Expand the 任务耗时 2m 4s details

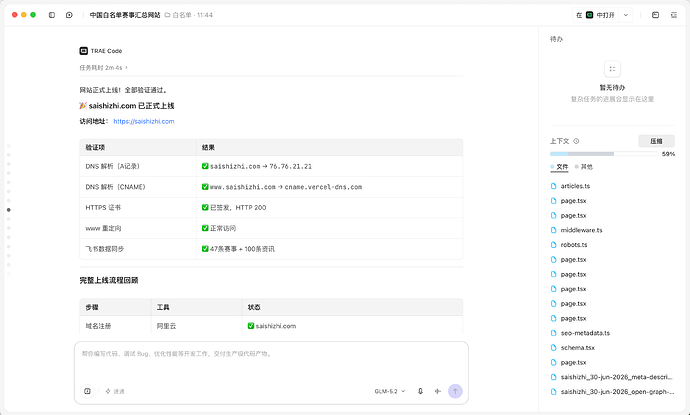pyautogui.click(x=104, y=68)
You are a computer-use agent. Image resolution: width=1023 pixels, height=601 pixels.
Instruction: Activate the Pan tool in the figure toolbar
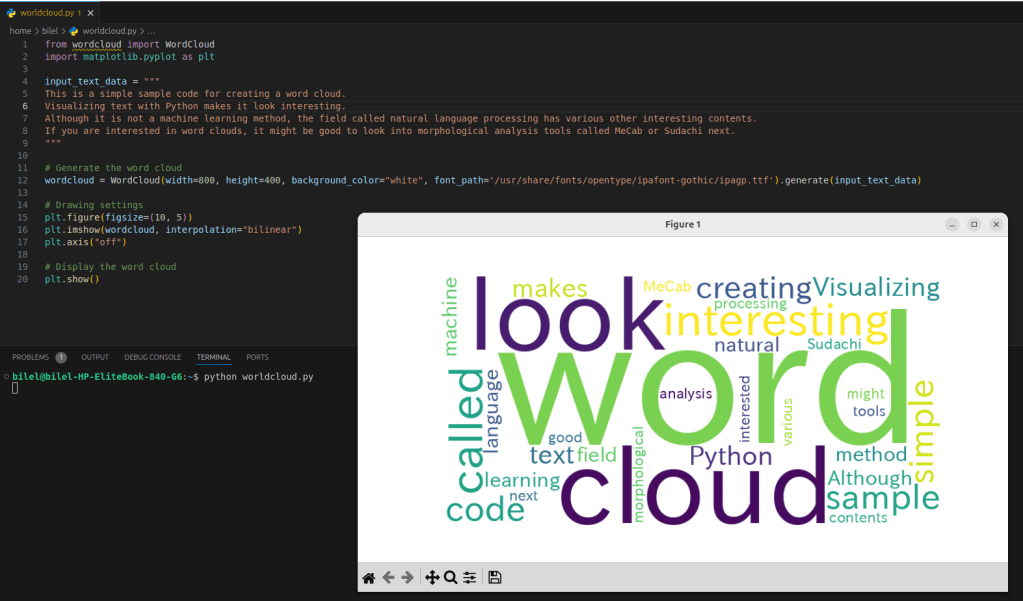(432, 577)
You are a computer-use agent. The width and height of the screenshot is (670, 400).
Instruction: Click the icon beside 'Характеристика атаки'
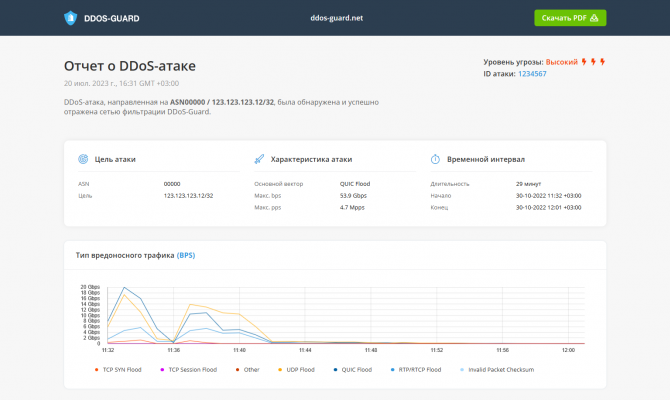point(259,159)
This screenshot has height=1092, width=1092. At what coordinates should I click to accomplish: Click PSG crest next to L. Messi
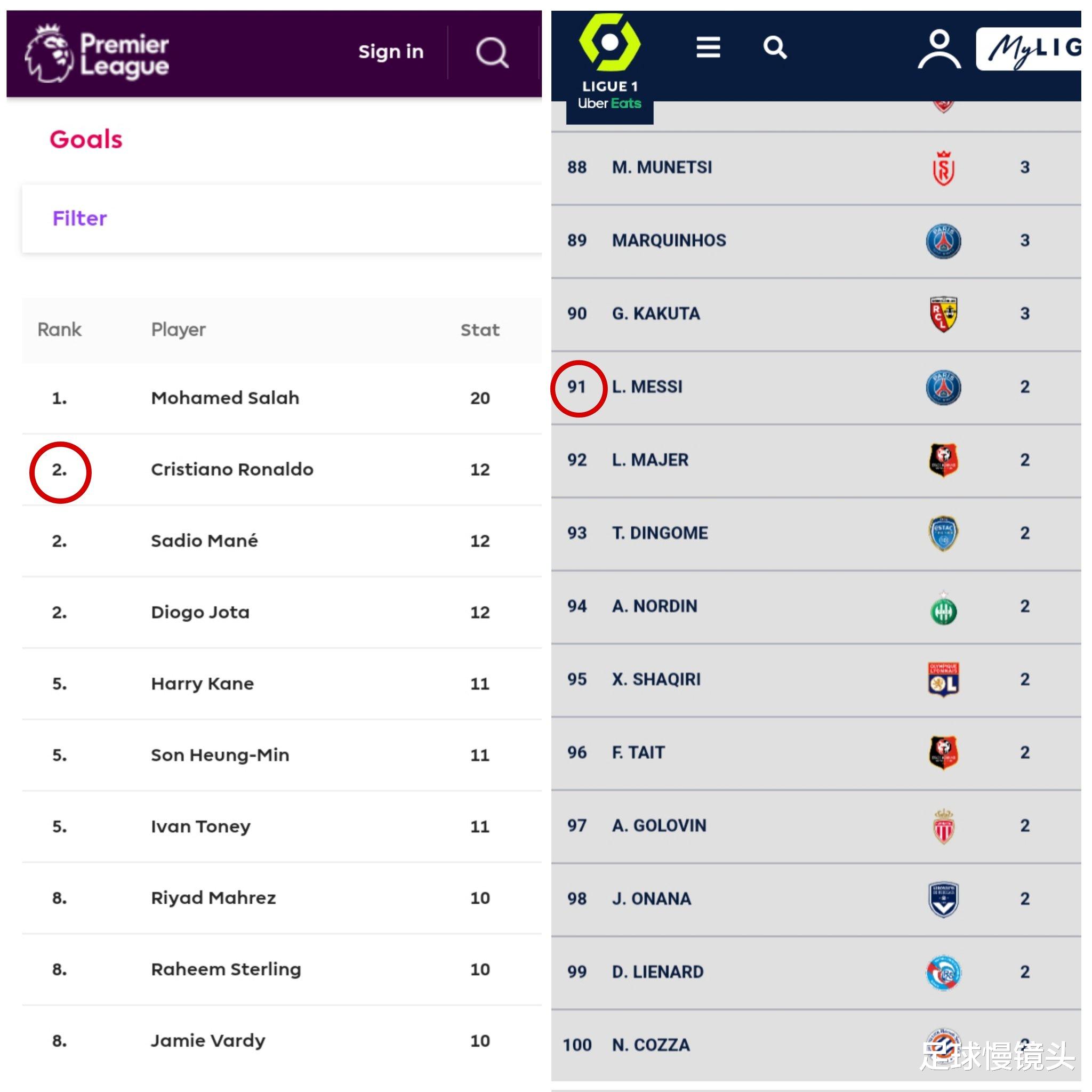click(x=943, y=388)
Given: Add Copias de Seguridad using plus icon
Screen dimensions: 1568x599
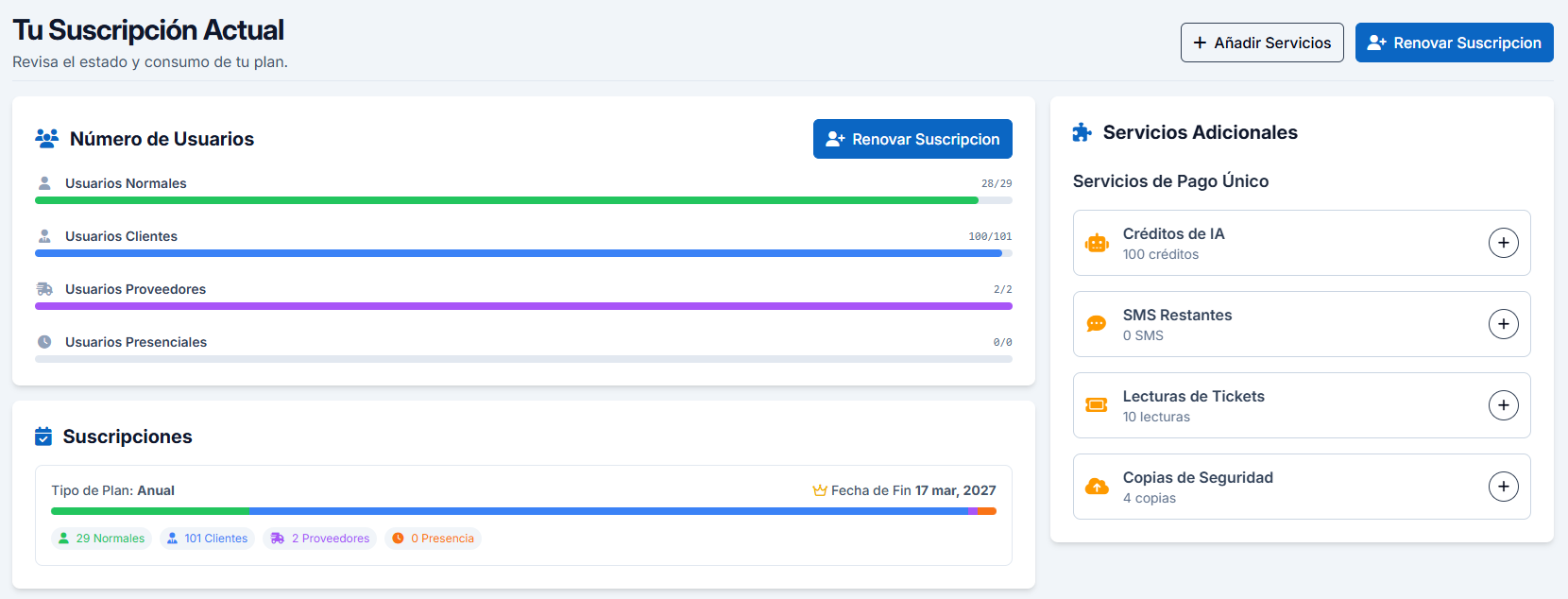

What the exercise asks » Repeat all entries exactly. Skip the pictures.

Solution »
Expand the 任务耗时 2m 4s details

pyautogui.click(x=104, y=68)
You are a computer-use agent. Image resolution: width=1023 pixels, height=601 pixels.
Instruction: Activate the Pan tool in the figure toolbar
(432, 577)
You are a computer-use agent. The width and height of the screenshot is (670, 400).
Instruction: Click the icon beside 'Характеристика атаки'
point(259,159)
This screenshot has height=1092, width=1092. At what coordinates should I click to accomplish: Click PSG crest next to L. Messi
click(x=943, y=388)
Given: Add Copias de Seguridad using plus icon
Screen dimensions: 1568x599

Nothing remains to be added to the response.